One of the three council members to oppose the idea--Melissa Noriega--told the paper:
We can't afford certain kinds of luxury ideas, and this is a luxury idea. We're just giving money to developers to try to pull them into an area, and I'm just not comfortable with that at this time.In other words, Noriega doesn't have a problem with the program as a matter of principle. Under different circumstances she is in favor of redistributing wealth. Under different circumstances she isn't opposed to "giving money to developers". Indeed, she told the paper as much:
Noriega said she could vote for the idea if it were part of a more robust multi-year housing plan.To Noriega, the problem isn't that the city is stealing money from taxpayers to subsidize the housing costs of citizens, the problem is that the city isn't stealing enough. Subsidizing ten homes is wrong, but subsidizing 1,000 homes is something she could get behind.

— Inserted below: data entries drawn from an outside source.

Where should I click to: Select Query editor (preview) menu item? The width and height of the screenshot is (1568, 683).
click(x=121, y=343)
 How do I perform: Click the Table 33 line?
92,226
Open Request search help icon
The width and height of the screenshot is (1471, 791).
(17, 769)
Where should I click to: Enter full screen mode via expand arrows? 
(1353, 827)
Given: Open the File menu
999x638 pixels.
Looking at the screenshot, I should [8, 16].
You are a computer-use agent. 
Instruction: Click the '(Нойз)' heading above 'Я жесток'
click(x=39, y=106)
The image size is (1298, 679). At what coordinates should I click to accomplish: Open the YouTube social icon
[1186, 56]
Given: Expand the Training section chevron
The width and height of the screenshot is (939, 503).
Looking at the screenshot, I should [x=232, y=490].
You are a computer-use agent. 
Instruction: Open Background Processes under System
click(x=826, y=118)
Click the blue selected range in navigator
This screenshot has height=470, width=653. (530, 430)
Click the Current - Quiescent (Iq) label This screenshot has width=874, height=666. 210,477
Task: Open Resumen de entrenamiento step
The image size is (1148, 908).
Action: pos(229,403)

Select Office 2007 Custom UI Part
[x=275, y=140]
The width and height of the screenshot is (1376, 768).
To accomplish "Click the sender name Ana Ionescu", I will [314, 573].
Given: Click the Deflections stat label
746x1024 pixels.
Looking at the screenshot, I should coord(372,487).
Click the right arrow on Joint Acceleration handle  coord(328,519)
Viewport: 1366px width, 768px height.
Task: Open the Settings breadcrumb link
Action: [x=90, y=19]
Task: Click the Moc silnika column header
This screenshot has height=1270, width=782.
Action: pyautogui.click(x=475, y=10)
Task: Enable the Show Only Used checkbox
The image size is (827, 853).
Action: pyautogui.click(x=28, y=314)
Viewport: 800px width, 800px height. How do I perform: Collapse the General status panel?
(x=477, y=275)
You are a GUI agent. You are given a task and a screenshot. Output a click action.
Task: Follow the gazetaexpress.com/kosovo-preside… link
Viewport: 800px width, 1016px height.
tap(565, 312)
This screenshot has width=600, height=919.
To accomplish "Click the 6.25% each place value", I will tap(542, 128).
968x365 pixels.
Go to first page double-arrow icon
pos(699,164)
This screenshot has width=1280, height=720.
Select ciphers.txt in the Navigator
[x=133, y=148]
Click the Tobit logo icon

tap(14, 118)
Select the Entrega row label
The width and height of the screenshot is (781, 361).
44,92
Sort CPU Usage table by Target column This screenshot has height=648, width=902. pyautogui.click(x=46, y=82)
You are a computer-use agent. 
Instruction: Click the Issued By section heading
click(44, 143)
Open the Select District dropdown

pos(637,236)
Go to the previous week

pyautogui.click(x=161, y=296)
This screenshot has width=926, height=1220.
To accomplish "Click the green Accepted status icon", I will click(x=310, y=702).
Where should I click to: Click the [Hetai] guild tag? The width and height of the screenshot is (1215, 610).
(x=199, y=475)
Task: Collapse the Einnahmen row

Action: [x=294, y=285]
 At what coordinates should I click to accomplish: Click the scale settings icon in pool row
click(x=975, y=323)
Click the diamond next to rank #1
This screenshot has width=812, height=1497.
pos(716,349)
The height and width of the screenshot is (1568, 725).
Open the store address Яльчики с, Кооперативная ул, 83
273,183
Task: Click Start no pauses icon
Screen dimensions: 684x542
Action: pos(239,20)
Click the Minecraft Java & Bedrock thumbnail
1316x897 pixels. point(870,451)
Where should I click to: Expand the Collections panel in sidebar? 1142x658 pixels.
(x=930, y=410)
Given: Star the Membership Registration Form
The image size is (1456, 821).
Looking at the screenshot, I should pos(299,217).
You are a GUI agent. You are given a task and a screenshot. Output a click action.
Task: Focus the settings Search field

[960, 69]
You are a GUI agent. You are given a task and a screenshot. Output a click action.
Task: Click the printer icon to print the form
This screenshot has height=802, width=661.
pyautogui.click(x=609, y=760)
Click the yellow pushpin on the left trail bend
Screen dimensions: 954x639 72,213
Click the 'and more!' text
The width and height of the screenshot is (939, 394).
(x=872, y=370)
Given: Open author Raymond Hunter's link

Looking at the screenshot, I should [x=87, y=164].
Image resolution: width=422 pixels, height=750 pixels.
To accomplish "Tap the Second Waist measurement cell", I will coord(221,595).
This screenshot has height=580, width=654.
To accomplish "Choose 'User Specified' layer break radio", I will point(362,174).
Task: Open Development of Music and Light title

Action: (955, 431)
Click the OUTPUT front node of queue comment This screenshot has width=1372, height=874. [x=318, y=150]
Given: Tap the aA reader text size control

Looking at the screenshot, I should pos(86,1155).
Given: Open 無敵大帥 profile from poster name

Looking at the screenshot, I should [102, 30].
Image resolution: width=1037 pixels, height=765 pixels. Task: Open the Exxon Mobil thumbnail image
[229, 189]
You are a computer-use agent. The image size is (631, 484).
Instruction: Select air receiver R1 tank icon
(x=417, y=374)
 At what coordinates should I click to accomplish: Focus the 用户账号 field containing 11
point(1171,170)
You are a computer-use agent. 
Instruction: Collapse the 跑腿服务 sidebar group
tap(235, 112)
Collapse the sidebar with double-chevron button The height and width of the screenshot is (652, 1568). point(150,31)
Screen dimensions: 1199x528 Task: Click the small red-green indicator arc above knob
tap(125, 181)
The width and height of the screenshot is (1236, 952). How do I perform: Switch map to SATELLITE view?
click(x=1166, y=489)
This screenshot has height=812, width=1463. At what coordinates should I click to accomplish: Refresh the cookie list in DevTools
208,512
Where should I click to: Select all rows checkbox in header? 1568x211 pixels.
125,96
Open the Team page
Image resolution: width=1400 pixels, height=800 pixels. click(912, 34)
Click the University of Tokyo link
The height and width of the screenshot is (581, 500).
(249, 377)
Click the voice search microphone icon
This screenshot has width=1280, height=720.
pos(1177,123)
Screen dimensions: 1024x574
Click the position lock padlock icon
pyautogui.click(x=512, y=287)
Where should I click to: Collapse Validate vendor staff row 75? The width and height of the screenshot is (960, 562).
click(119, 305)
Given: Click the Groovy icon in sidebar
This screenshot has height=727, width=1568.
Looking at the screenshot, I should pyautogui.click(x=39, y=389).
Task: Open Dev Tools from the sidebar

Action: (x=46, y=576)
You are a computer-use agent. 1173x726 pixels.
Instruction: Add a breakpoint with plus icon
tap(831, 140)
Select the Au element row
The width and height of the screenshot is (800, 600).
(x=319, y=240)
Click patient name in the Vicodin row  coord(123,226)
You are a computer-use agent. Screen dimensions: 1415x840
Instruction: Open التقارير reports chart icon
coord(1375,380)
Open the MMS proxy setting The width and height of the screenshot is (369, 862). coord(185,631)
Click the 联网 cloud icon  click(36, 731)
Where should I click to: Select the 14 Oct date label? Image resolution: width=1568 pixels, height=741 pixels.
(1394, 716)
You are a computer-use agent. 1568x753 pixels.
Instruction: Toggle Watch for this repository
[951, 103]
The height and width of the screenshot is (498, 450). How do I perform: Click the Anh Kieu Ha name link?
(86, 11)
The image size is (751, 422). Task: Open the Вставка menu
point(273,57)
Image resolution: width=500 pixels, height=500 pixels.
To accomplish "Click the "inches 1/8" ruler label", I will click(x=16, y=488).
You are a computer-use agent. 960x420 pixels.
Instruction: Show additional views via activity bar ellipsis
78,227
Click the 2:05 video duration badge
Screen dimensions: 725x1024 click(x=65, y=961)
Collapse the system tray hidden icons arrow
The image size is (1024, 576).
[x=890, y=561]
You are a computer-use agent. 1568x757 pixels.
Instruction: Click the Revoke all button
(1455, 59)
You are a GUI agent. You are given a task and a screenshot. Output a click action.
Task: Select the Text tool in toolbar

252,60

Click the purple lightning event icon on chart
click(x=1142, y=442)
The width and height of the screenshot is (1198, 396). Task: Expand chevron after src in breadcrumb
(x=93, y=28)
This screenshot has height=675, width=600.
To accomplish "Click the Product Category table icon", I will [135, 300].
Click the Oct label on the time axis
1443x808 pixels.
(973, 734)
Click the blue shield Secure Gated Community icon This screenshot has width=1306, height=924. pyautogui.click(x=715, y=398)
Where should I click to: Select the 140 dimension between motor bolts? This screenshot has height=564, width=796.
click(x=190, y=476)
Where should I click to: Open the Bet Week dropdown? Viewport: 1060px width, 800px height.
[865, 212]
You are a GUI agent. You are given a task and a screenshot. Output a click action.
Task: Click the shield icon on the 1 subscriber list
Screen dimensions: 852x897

Noriega's "logic" might seem twisted, but it is perfectly consistent with the moral premise underlying the Houston Hope program. If, as we are continually told, we have a moral duty to help those in need, then it is not acceptable to be so selective in extending that help. Until we help everyone in need we are falling short of that moral "ideal". So long as Houstonians accept the premise that one man's need is a claim on the life and property of others, no program will ever be sufficient--there will always remain someone in need.
This of course, will not stop city officials. Oblivious to the principles underlying their schemes, they merrily promote one boondoggle after another in the name of "quality of life", or "protecting neighborhoods", or economic stimulation.
While the city is facing a budget deficit and crime is increasing, city council finds it more important to throw money at feel good programs. Rather than protect our rights--including the right to spend our money as we choose--council would prefer to engage in give-aways like Houston Hope.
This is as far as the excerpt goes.